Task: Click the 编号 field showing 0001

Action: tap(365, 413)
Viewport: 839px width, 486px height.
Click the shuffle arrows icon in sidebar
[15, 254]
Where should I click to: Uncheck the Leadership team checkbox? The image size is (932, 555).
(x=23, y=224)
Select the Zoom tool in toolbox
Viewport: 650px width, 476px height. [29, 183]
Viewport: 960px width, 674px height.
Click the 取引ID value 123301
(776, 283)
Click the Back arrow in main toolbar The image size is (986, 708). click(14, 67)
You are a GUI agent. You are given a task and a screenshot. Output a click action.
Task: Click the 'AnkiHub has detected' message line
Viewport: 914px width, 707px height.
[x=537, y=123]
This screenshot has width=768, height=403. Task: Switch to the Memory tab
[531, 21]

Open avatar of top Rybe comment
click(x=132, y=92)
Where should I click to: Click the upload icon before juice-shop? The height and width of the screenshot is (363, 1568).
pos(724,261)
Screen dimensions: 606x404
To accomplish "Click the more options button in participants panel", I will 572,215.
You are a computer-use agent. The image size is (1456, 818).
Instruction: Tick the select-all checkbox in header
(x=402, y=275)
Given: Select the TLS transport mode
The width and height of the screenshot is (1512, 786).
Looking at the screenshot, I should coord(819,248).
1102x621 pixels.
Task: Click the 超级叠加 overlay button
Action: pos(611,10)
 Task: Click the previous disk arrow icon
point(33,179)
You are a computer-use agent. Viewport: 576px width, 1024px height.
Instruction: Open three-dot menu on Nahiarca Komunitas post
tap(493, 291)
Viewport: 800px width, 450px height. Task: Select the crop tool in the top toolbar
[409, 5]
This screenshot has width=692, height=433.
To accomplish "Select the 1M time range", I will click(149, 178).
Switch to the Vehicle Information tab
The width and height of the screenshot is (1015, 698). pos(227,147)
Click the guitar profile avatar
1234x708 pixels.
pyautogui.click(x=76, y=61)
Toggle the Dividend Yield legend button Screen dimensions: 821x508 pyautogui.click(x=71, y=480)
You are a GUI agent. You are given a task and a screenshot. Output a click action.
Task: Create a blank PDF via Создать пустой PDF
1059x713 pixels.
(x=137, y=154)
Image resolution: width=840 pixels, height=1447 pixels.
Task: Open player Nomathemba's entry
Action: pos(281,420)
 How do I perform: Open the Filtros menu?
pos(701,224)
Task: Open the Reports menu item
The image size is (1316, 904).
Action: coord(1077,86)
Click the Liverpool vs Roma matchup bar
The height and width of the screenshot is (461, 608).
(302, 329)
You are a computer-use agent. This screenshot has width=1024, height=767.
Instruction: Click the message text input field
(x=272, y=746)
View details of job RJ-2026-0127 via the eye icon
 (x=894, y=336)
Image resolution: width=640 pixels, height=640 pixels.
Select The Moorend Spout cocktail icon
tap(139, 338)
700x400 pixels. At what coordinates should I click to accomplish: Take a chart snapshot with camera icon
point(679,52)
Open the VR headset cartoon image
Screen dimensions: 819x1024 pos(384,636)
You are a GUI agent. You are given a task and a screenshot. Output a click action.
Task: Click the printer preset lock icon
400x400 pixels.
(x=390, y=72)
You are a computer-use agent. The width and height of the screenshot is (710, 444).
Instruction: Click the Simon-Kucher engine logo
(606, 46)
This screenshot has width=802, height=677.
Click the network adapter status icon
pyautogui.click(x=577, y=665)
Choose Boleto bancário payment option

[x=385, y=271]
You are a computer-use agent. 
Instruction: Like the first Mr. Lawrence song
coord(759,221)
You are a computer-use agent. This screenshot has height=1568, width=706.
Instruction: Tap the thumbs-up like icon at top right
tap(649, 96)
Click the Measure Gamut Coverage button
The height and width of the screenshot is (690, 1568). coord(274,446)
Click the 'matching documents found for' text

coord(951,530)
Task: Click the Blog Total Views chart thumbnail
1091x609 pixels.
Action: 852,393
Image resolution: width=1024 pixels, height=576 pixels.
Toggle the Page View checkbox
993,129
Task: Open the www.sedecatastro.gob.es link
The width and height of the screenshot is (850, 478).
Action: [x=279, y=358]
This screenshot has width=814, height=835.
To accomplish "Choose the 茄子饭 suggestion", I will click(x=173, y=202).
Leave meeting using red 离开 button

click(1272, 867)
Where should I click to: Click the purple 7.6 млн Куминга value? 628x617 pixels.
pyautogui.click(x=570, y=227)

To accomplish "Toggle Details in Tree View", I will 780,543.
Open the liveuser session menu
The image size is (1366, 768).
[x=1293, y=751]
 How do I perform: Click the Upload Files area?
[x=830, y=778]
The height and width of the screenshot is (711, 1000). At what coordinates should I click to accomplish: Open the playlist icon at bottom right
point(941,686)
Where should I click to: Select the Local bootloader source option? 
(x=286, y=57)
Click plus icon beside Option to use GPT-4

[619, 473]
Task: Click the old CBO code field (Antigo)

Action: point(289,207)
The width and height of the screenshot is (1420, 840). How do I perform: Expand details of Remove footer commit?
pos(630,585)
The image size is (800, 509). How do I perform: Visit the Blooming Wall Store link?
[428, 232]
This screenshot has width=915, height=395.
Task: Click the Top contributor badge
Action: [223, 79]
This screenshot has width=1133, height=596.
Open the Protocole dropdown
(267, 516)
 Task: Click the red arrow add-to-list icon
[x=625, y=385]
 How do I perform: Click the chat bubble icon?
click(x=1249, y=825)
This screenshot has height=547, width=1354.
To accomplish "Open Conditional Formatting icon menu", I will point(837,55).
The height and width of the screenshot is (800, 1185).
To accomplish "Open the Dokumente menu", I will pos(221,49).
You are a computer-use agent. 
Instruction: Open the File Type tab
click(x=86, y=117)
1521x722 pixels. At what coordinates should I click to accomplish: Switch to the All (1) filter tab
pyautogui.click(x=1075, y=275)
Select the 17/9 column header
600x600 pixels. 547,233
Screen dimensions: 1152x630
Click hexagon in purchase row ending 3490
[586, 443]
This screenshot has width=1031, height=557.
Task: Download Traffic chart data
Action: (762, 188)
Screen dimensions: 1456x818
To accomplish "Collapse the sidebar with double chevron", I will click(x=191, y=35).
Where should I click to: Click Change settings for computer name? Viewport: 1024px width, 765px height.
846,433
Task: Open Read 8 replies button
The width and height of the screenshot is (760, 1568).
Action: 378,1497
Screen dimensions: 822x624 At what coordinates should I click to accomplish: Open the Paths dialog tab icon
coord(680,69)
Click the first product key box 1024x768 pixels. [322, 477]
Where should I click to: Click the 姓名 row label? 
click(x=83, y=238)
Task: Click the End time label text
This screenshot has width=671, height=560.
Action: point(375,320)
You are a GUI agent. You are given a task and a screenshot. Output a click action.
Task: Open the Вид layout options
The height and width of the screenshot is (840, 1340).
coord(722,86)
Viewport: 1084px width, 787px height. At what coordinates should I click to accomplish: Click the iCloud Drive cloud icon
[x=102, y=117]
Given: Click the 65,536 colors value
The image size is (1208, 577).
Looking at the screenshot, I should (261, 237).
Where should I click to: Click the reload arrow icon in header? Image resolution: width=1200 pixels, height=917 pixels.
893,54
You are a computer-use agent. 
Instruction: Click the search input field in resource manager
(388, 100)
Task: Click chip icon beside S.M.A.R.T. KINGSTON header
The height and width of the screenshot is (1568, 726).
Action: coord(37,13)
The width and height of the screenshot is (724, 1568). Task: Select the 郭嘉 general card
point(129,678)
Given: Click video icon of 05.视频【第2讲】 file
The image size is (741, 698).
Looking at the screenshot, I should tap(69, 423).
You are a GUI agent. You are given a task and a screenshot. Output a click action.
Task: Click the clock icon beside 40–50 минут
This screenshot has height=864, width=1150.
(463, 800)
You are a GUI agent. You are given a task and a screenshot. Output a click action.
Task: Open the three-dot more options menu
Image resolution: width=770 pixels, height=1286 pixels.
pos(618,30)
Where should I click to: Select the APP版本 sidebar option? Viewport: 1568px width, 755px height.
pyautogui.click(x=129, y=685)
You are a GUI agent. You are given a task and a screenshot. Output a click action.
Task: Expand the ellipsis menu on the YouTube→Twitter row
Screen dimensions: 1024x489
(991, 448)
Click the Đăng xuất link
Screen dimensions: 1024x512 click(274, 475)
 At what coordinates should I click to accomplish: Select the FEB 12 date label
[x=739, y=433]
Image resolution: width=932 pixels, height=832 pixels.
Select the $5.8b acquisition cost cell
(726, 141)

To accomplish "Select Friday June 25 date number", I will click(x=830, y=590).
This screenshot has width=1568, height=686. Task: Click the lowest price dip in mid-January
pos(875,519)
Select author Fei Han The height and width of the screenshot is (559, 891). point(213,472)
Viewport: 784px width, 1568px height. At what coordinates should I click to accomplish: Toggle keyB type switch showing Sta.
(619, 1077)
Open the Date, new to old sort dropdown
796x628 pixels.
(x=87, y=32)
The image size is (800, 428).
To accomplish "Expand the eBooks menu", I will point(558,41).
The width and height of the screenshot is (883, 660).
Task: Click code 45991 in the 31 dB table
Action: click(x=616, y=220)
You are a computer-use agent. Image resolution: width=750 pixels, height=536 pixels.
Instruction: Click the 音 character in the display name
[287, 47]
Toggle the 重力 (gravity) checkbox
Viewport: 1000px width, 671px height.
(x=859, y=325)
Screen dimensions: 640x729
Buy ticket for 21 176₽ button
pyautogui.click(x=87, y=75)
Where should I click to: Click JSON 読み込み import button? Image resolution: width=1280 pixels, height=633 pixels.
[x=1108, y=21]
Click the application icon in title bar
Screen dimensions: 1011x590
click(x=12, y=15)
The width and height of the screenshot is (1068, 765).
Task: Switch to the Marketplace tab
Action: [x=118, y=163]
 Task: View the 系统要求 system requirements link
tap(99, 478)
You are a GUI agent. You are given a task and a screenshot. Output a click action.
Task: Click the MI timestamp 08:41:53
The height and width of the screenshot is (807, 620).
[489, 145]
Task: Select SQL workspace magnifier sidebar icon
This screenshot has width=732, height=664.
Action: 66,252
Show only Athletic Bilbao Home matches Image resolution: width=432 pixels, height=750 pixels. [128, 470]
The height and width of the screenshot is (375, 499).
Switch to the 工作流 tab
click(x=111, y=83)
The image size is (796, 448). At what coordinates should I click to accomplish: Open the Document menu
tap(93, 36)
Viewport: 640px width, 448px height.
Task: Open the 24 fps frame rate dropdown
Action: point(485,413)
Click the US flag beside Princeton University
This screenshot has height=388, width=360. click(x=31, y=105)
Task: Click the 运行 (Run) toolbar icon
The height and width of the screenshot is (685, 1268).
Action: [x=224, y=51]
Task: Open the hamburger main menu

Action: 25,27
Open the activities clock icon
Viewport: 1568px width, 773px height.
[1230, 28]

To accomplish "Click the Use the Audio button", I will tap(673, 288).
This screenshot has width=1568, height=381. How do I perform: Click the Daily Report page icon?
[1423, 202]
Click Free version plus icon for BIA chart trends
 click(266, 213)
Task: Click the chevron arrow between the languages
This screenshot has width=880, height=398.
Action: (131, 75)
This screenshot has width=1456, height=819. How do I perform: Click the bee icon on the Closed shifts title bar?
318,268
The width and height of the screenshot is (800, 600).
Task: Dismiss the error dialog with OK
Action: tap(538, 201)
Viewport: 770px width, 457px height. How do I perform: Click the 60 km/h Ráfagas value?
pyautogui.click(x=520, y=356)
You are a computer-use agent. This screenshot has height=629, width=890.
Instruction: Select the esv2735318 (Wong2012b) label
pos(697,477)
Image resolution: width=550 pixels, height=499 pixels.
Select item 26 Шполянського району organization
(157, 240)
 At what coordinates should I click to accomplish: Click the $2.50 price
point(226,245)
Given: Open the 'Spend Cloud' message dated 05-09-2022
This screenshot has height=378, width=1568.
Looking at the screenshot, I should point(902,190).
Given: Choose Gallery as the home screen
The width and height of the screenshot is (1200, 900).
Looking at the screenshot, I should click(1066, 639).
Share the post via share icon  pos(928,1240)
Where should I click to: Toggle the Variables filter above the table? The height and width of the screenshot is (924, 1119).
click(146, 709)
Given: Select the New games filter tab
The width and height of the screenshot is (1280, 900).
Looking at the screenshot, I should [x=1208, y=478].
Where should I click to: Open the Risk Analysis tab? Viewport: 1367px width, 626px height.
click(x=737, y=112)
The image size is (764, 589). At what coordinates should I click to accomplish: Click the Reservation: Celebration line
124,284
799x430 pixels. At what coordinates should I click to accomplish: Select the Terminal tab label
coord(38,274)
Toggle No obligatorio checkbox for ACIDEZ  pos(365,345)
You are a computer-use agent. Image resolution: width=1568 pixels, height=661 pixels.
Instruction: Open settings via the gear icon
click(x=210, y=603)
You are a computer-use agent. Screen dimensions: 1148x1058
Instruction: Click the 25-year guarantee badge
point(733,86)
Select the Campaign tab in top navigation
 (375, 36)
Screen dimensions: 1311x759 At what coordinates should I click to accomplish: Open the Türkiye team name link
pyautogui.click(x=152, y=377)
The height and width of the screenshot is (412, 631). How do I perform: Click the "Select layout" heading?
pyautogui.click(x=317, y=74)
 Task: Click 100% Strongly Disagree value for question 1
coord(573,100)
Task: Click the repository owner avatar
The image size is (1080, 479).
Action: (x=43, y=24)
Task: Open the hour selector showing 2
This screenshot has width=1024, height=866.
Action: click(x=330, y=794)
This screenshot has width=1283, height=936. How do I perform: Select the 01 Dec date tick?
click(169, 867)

- Brief
Find each line in the material above that carries the string "more", and copy it.

- Expected answer
To accomplish "Click the more options button in participants panel", I will 572,215.
Task: Open the three-dot more options menu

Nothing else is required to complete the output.